The Burning Pants of Jimmie Robinson

It's all so trivial it's hardly worth posting about, but it made me laugh, so I am.

Self-proclaimed rebel and political satirist Jimmie Robinson (how the hell can you be a serious rebel when you are called Jimmie? He really needs to get an image rebranding and come back as Clint or something), creator of that social satire of Swiftian proportions, Bomb Queen, responds to a question in the letter column in issue #4 about why he was so coy with BQ's nipples in the first issue, given the way she puts it about in subsequent comics.

The great rebel responds that there was no change of direction between issues and that "The word balloons in issue #1 just landed that way".

Jimmie Robinson is a lying liar who lies. He is a complete and utter Archer* and I can prove it.

In Bomb Queen #1 there is a scene where BQ is in the bath. During this sequence there are 5 panels where her intimate bits would be visible if there wasn't something in the way. These include envelopes (1), TV remote (3), cat (1), and speech bubble tail (1). When you have deliberately created a picture composition that achieves a specific result four out of five times, I find myself incapable of believing that when the same result occurs a fifth time it was due to oversight rather than intention. And who was it who was responsible for this darn oversight? There's no letterer credited, so hmm... Could that have been down to you, too, Jimmie?

I thought the sexualisation of the characters in Bomb Queen was one of the more successful and funniest aspects of the comic, where a lot of the political stuff was hit and miss, and not remotely as radical as Robinson thinks it is. The violence is grotesquely over the top, but really only distinguishable from Infinite Crisis because it's funnier. I don't know what he intended with this particular sequence, but given the subsequent issues' much more explicit depiction of male and female bits and the reactions of those around - The "I'm up here" moment in #2 was classic, particularly since it was a guy - I'm guessing that the obfuscation in #1, occuring while we were getting full frontal shots of other women, was intended as some kind of satire or joke that didn't come off.

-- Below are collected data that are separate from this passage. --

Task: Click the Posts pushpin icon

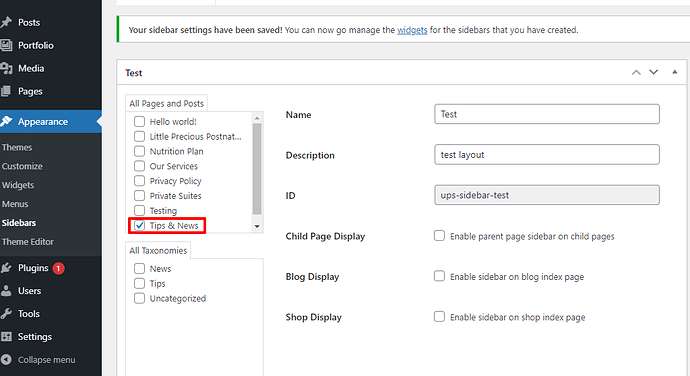Action: [x=6, y=22]
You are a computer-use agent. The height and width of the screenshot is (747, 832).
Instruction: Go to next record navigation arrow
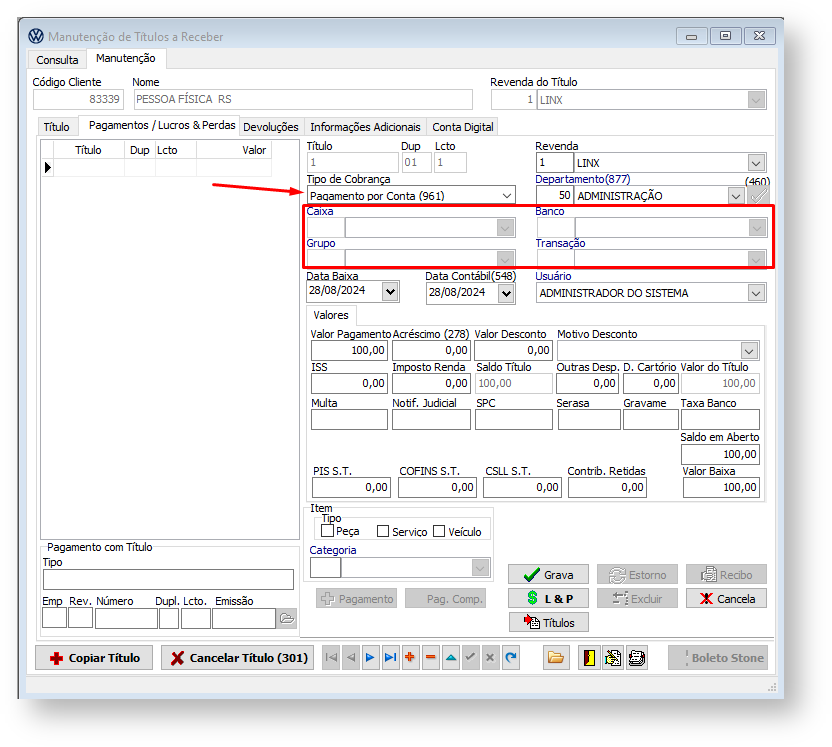tap(370, 658)
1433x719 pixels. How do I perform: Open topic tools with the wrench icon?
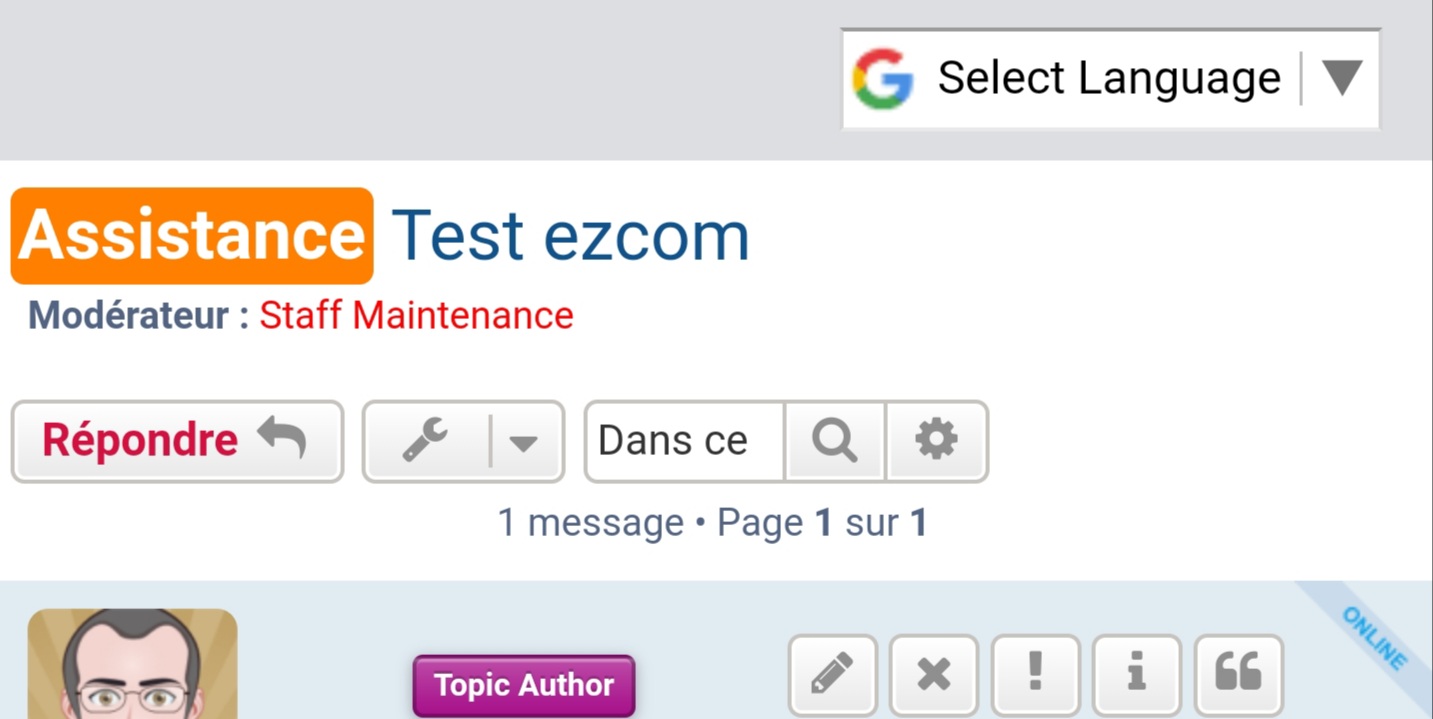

It's always embarassing to explain a joke no one got and know that they are not going to laugh at it even once they know what it is, but telling an obvious lie to cover it just digs yourself in deeper.




*Jeffrey Archer, british MP and novelist sent to prison for perjury. He will always be fondly remembered by the british people as the MP that got caught.

2 comments:

MrTractor said...

Thanks so much on your comments for Alecto. I'm afraid that the preview wasn't a great representation of the whole book. Here's more (after the dream)...

http://i28.photobucket.com/albums/c245/tvoice/Alecto/SongBookP09grey.jpg

http://i28.photobucket.com/albums/c245/tvoice/Alecto/SongBookP10grey.jpg

http://i28.photobucket.com/albums/c245/tvoice/Alecto/SongBookP11grey.jpg

Thanks again.

Marionette said...

I vaguely recall commenting on Alecto Songbook somewhere, but I can't remember where, now. I'm glad the grey-on-grey look is dropped after the first few pages.

Broken Frontier seem very keen on your books. While Alecto may be very entertaining and have a style that works for it, judging by the pages you have made public I would not consider it "of the quality you'd expect from Oni or Dark Horse". Sure, Oni and Dark Horse have both put out poor quality comics, but I expect better of them.

This kind of hyperbole does you no favours. Anyone taken in by it will just be disappointed when they find the comic doesn't live up to it. It doesn't have to be the snappiest dialogue with the most beautiful art to be worth reading. But telling everyone that's what it is will just annoy them when they find it isn't.